-- TO DO --
Return the records below exactly, leaving nothing out.

-- EXERCISE MATERIAL --

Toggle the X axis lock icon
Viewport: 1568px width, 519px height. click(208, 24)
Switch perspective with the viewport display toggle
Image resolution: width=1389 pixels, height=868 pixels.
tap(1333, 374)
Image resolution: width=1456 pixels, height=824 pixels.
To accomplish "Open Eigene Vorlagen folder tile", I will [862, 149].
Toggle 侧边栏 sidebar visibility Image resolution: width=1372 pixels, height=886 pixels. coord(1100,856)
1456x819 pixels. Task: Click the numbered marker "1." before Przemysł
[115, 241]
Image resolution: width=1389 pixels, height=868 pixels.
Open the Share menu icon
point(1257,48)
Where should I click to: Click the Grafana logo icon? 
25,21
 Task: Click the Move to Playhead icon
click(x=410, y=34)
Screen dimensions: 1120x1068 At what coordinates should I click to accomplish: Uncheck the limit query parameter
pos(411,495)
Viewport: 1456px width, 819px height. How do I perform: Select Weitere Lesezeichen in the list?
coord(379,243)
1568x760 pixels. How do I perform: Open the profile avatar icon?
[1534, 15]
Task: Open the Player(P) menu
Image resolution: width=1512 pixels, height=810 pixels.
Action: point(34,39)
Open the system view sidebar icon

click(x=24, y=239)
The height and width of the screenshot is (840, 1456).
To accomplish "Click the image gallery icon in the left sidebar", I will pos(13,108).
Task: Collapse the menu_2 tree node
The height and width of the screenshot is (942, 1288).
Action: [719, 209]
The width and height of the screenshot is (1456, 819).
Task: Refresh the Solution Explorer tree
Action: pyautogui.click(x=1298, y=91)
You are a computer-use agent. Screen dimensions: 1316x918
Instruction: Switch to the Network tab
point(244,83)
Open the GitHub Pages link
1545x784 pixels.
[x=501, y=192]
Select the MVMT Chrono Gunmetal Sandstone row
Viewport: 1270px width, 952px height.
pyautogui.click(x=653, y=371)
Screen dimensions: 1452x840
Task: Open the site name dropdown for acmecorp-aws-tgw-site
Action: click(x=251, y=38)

-- SOLVED PROBLEM --
Toggle the X axis lock icon
Viewport: 1568px width, 519px height. click(208, 24)
Switch perspective with the viewport display toggle
Image resolution: width=1389 pixels, height=868 pixels.
tap(1333, 374)
Image resolution: width=1456 pixels, height=824 pixels.
To accomplish "Open Eigene Vorlagen folder tile", I will [862, 149].
Toggle 侧边栏 sidebar visibility Image resolution: width=1372 pixels, height=886 pixels. coord(1100,856)
1456x819 pixels. Task: Click the numbered marker "1." before Przemysł
[115, 241]
Image resolution: width=1389 pixels, height=868 pixels.
Open the Share menu icon
point(1257,48)
Where should I click to: Click the Grafana logo icon? 
25,21
 Task: Click the Move to Playhead icon
click(x=410, y=34)
Screen dimensions: 1120x1068 At what coordinates should I click to accomplish: Uncheck the limit query parameter
pos(411,495)
Viewport: 1456px width, 819px height. How do I perform: Select Weitere Lesezeichen in the list?
coord(379,243)
1568x760 pixels. How do I perform: Open the profile avatar icon?
[1534, 15]
Task: Open the Player(P) menu
Image resolution: width=1512 pixels, height=810 pixels.
Action: point(34,39)
Open the system view sidebar icon

click(x=24, y=239)
The height and width of the screenshot is (840, 1456).
To accomplish "Click the image gallery icon in the left sidebar", I will pos(13,108).
Task: Collapse the menu_2 tree node
The height and width of the screenshot is (942, 1288).
Action: [719, 209]
The width and height of the screenshot is (1456, 819).
Task: Refresh the Solution Explorer tree
Action: pyautogui.click(x=1298, y=91)
You are a computer-use agent. Screen dimensions: 1316x918
Instruction: Switch to the Network tab
point(244,83)
Open the GitHub Pages link
1545x784 pixels.
[x=501, y=192]
Select the MVMT Chrono Gunmetal Sandstone row
Viewport: 1270px width, 952px height.
pyautogui.click(x=653, y=371)
Screen dimensions: 1452x840
Task: Open the site name dropdown for acmecorp-aws-tgw-site
Action: click(x=251, y=38)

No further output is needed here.